→ Collected data:
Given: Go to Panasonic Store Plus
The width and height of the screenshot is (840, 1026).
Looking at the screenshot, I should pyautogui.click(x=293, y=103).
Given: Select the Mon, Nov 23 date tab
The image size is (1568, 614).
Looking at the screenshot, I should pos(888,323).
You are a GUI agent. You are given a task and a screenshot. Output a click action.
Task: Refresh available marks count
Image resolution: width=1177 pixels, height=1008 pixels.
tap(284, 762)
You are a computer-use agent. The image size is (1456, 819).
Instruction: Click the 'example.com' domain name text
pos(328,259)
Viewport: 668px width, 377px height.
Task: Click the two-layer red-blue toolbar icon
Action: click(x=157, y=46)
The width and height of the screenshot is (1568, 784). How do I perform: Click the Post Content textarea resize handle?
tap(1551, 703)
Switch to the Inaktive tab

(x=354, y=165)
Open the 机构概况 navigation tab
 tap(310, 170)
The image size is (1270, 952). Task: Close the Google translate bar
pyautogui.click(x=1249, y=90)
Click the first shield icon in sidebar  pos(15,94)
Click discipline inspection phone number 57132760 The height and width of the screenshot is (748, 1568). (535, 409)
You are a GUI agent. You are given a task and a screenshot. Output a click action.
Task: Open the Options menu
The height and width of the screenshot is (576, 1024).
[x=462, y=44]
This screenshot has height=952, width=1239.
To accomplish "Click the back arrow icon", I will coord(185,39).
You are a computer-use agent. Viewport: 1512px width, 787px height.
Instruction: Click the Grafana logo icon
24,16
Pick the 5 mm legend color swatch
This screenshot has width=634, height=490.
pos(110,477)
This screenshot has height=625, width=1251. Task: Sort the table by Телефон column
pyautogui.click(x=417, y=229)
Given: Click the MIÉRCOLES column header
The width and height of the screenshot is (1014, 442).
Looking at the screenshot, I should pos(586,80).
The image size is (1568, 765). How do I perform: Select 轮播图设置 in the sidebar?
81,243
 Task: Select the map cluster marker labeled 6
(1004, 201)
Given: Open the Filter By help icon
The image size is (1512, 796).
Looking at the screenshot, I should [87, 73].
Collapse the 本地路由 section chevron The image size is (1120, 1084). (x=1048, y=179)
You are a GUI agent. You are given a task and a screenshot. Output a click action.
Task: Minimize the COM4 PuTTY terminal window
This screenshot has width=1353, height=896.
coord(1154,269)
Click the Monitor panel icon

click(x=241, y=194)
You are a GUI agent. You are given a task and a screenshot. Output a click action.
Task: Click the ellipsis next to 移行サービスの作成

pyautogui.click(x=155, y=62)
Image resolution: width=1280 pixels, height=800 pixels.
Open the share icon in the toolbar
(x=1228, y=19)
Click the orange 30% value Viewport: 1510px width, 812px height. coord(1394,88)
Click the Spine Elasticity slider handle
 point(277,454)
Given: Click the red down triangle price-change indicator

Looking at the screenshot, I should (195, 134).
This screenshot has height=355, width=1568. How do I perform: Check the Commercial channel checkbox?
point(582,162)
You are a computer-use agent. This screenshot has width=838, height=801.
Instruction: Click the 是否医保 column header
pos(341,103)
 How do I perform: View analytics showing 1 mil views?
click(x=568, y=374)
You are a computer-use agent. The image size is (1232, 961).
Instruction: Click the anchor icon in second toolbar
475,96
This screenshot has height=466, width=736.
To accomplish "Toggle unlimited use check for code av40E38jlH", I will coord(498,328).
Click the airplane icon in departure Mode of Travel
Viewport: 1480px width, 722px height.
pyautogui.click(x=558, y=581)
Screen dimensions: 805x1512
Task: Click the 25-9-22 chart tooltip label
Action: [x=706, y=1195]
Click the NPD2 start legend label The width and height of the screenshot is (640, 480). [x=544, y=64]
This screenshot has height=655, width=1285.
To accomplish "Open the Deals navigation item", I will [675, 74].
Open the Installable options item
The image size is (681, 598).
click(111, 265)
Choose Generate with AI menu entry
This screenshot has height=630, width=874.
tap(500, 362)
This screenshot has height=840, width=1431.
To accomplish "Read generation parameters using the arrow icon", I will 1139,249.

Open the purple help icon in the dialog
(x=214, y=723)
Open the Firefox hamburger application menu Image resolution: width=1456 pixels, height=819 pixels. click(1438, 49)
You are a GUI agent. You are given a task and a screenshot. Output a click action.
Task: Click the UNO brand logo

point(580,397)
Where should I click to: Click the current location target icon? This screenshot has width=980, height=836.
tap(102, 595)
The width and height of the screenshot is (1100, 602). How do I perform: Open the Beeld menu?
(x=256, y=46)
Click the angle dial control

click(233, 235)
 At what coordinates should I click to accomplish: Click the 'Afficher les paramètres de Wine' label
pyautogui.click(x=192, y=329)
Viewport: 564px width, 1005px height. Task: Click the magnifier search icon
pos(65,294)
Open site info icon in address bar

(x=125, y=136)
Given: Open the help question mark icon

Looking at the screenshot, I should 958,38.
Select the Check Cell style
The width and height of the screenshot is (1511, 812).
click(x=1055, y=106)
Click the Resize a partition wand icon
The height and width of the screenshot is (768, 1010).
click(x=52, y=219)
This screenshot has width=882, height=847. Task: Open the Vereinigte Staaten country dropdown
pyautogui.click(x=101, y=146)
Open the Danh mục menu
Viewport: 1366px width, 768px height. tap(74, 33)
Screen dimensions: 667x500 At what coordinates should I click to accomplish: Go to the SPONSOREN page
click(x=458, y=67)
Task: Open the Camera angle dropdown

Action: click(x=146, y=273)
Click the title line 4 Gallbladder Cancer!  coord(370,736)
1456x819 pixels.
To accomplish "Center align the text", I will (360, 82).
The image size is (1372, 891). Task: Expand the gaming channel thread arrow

→ SHORT EXERCISE: Reproduce all of the records above verbatim, line for line.

→ OUTPUT OF THE EXERCISE:
Given: Go to Panasonic Store Plus
The width and height of the screenshot is (840, 1026).
Looking at the screenshot, I should pyautogui.click(x=293, y=103).
Given: Select the Mon, Nov 23 date tab
The image size is (1568, 614).
Looking at the screenshot, I should pos(888,323).
You are a GUI agent. You are given a task and a screenshot. Output a click action.
Task: Refresh available marks count
Image resolution: width=1177 pixels, height=1008 pixels.
tap(284, 762)
You are a computer-use agent. The image size is (1456, 819).
Instruction: Click the 'example.com' domain name text
pos(328,259)
Viewport: 668px width, 377px height.
Task: Click the two-layer red-blue toolbar icon
Action: click(x=157, y=46)
The width and height of the screenshot is (1568, 784). How do I perform: Click the Post Content textarea resize handle?
tap(1551, 703)
Switch to the Inaktive tab

(x=354, y=165)
Open the 机构概况 navigation tab
 tap(310, 170)
The image size is (1270, 952). Task: Close the Google translate bar
pyautogui.click(x=1249, y=90)
Click the first shield icon in sidebar  pos(15,94)
Click discipline inspection phone number 57132760 The height and width of the screenshot is (748, 1568). (535, 409)
You are a GUI agent. You are given a task and a screenshot. Output a click action.
Task: Open the Options menu
The height and width of the screenshot is (576, 1024).
[x=462, y=44]
This screenshot has height=952, width=1239.
To accomplish "Click the back arrow icon", I will coord(185,39).
You are a computer-use agent. Viewport: 1512px width, 787px height.
Instruction: Click the Grafana logo icon
24,16
Pick the 5 mm legend color swatch
This screenshot has width=634, height=490.
pos(110,477)
This screenshot has height=625, width=1251. Task: Sort the table by Телефон column
pyautogui.click(x=417, y=229)
Given: Click the MIÉRCOLES column header
The width and height of the screenshot is (1014, 442).
Looking at the screenshot, I should pos(586,80).
The image size is (1568, 765). How do I perform: Select 轮播图设置 in the sidebar?
81,243
 Task: Select the map cluster marker labeled 6
(1004, 201)
Given: Open the Filter By help icon
The image size is (1512, 796).
Looking at the screenshot, I should [87, 73].
Collapse the 本地路由 section chevron The image size is (1120, 1084). (x=1048, y=179)
You are a GUI agent. You are given a task and a screenshot. Output a click action.
Task: Minimize the COM4 PuTTY terminal window
This screenshot has width=1353, height=896.
coord(1154,269)
Click the Monitor panel icon

click(x=241, y=194)
You are a GUI agent. You are given a task and a screenshot. Output a click action.
Task: Click the ellipsis next to 移行サービスの作成

pyautogui.click(x=155, y=62)
Image resolution: width=1280 pixels, height=800 pixels.
Open the share icon in the toolbar
(x=1228, y=19)
Click the orange 30% value Viewport: 1510px width, 812px height. coord(1394,88)
Click the Spine Elasticity slider handle
 point(277,454)
Given: Click the red down triangle price-change indicator

Looking at the screenshot, I should (195, 134).
This screenshot has height=355, width=1568. How do I perform: Check the Commercial channel checkbox?
point(582,162)
You are a computer-use agent. This screenshot has width=838, height=801.
Instruction: Click the 是否医保 column header
pos(341,103)
 How do I perform: View analytics showing 1 mil views?
click(x=568, y=374)
You are a computer-use agent. The image size is (1232, 961).
Instruction: Click the anchor icon in second toolbar
475,96
This screenshot has height=466, width=736.
To accomplish "Toggle unlimited use check for code av40E38jlH", I will coord(498,328).
Click the airplane icon in departure Mode of Travel
Viewport: 1480px width, 722px height.
pyautogui.click(x=558, y=581)
Screen dimensions: 805x1512
Task: Click the 25-9-22 chart tooltip label
Action: [x=706, y=1195]
Click the NPD2 start legend label The width and height of the screenshot is (640, 480). [x=544, y=64]
This screenshot has height=655, width=1285.
To accomplish "Open the Deals navigation item", I will [675, 74].
Open the Installable options item
The image size is (681, 598).
click(111, 265)
Choose Generate with AI menu entry
This screenshot has height=630, width=874.
tap(500, 362)
This screenshot has height=840, width=1431.
To accomplish "Read generation parameters using the arrow icon", I will 1139,249.

Open the purple help icon in the dialog
(x=214, y=723)
Open the Firefox hamburger application menu Image resolution: width=1456 pixels, height=819 pixels. click(1438, 49)
You are a GUI agent. You are given a task and a screenshot. Output a click action.
Task: Click the UNO brand logo

point(580,397)
Where should I click to: Click the current location target icon? This screenshot has width=980, height=836.
tap(102, 595)
The width and height of the screenshot is (1100, 602). How do I perform: Open the Beeld menu?
(x=256, y=46)
Click the angle dial control

click(233, 235)
 At what coordinates should I click to accomplish: Click the 'Afficher les paramètres de Wine' label
pyautogui.click(x=192, y=329)
Viewport: 564px width, 1005px height. Task: Click the magnifier search icon
pos(65,294)
Open site info icon in address bar

(x=125, y=136)
Given: Open the help question mark icon

Looking at the screenshot, I should 958,38.
Select the Check Cell style
The width and height of the screenshot is (1511, 812).
click(x=1055, y=106)
Click the Resize a partition wand icon
The height and width of the screenshot is (768, 1010).
click(x=52, y=219)
This screenshot has width=882, height=847. Task: Open the Vereinigte Staaten country dropdown
pyautogui.click(x=101, y=146)
Open the Danh mục menu
Viewport: 1366px width, 768px height. tap(74, 33)
Screen dimensions: 667x500 At what coordinates should I click to accomplish: Go to the SPONSOREN page
click(x=458, y=67)
Task: Open the Camera angle dropdown

Action: click(x=146, y=273)
Click the title line 4 Gallbladder Cancer!  coord(370,736)
1456x819 pixels.
To accomplish "Center align the text", I will (360, 82).
The image size is (1372, 891). Task: Expand the gaming channel thread arrow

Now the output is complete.